Photomaton

I heard this song on the new Peugeot “Pinocchio robot” advert. I liked it: it’s got a quirky, 90s feel to it – and there’s definitely more than a touch of St Etienne in there too.
A quick bit of googling led me to Jabberwocky (featuring Elodie Wildstars) and the song Photomaton.

And then I saw the video:

Yeah. Not at all disturbing or off-putting in any way. [mildly alarmed face] But what a double act.
Sorry about the brief boob and bum, by the way. Well, a bit sorry.

Wikipedia tells us:

Jabberwocky, sometimes stylized as JBBRWCK, is a French electropop band. It was formed in 2013 by three young French producers Camille, Manu and Simon, still studying medicine and all originating from Poitiers, France.

This, their first single, got to number two in the French charts. The follow-up (called Pola, and featuring Golshifteh Farahani and Clara Cappagli) made it to number 172 in the French charts, which must mean that not even everyone in the band bothered to buy a copy. (It’s not that bad.)

Un Hit Wonder, anyone?

Washing machine dances to PsyTrance

Ah, this takes me back to those good old raving days. We’ve all been an unregulated washing machine on an all-nighter at one time or another, right?

Even if you mute the music (understandable if it’s not your thing), you should really watch this all the way through because there are a couple of things that you can take from this; firstly that there seems no more fitting entity than a rapidly spinning, out of control washing machine to accompany this genre of music, and secondly that the structural integrity of the washing machine is maintained for an almost implausible length of time, given the rather extreme forces at work here.

That second point should at least reassure you that something would have to go very, veryvery wrong for your home appliance to go rogue and destroy your laundry, kitchen, utility room, bathroom, outhouse or wherever you choose to do your washing.

Next week, a toaster does Swan Lake.

Birdhouse In Your Soul

I know. You’re singing it already, aren’t you?

I’m your only friend,
I’m not your only friend
But I’m a little glowing friend,
But really I’m not actually your friend,
But I am.

Flashback to 1990 and John Flansburgh and John Linnell’s retro 1960’s robot-inspired brand of alternative indie rock. This was the hit from their album Flood which I had – and probably still do have somewhere – on cassette.

More recently, I was amazed to see their name on the credits for the “Hot Dog” theme to The Mickey Mouse Funhouse: a series I used to watch with alarming regularity. But this was their biggest hit – their only hit, really – before they moved into kids’ music and won a Grammy.
But who could blame them for making up wonderful nonsense for children when their stuff for adults contained such wonderful nonsense as:

So the room must listen to me,
Filibuster vigilantly.
My name is blue canary,
One note: spell L-I-T-E.

The whole of Flood was rather experimental – 43 minutes of weirdness over 18 songs – but suddenly, I’m anxious to revisit it.

How many seconds to Mars?

Today is the day that was meant to be the day that 30 Seconds To Mars were due to play Grand West Arena and we were meant to be there. However, as few weeks ago, as we mentioned here, they postponed their visit until November.
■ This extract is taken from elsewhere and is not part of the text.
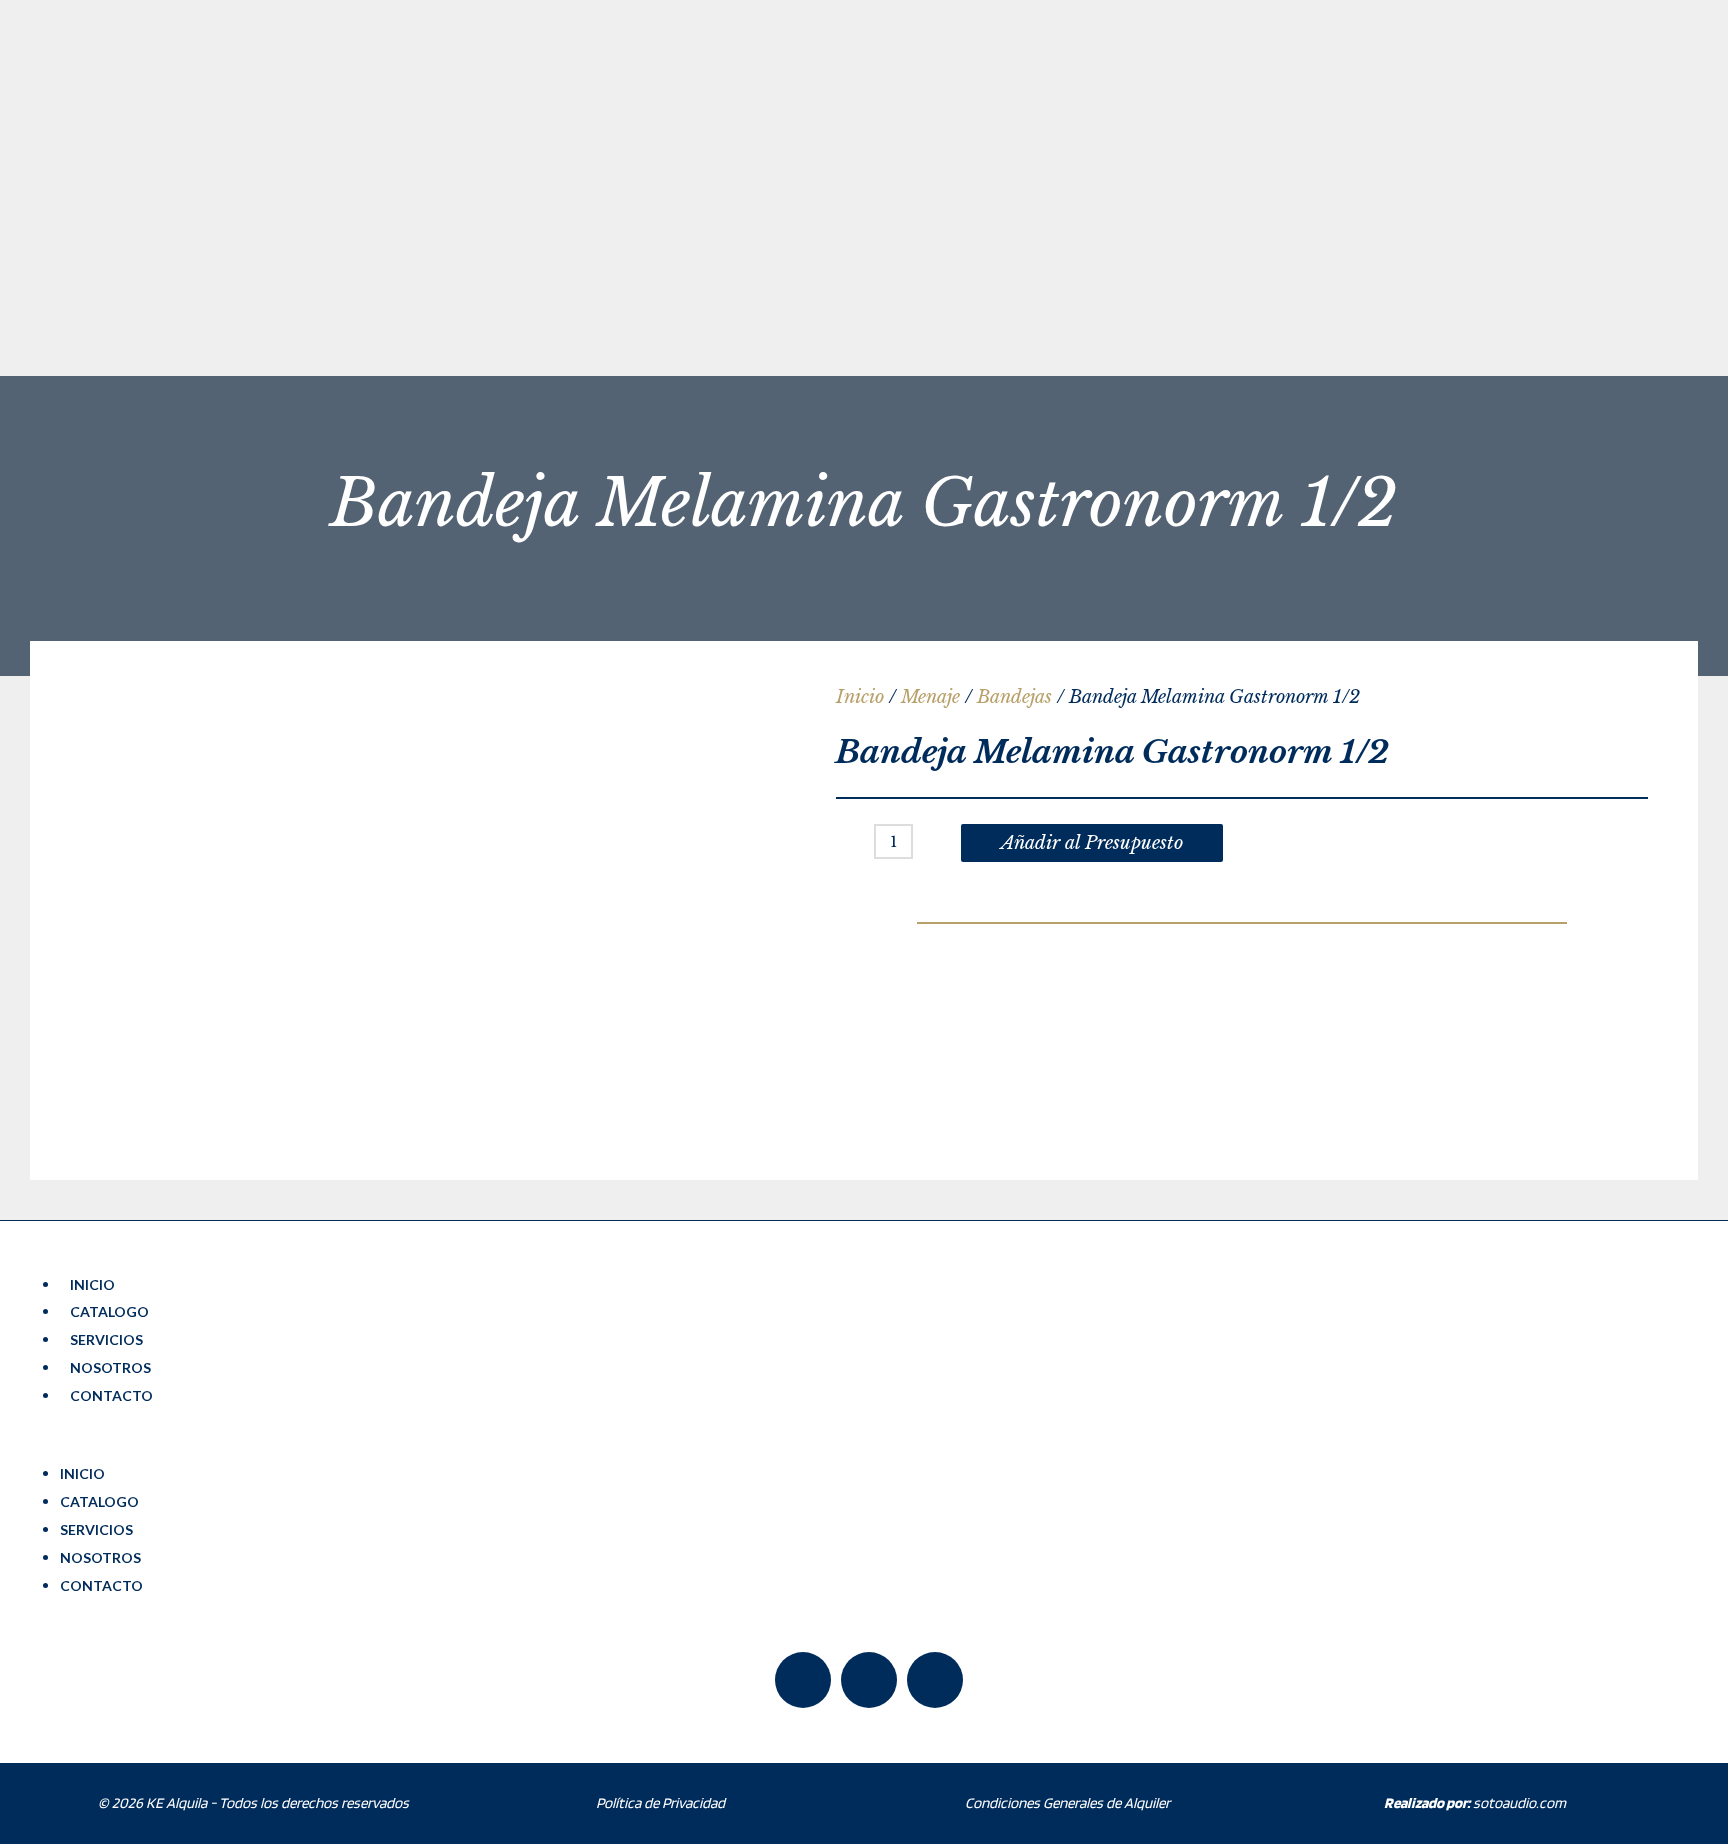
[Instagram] (935, 1680)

I’ve been doing some rudimentary calculations and I reckon that the time between tonight and their actual appearance is 13,996,800 seconds. So basically, that’s 14 million seconds until 30 Seconds To Mars.
That’s a lot of seconds and so in the meantime, here’s a little something to keep you going:

The irony of all these numbers is that Google gives the average time for an actual journey to Mars as 115 days, and that’s just 9,936,000 seconds. So yes, you could get all the way to Mars and about halfway back as well in the time that it’s going to take Jared et al. to come to see us in Cape Town.

I know that we’re right on the bottom corner of a continent and all that, but really, we’re not that difficult to get to, are we?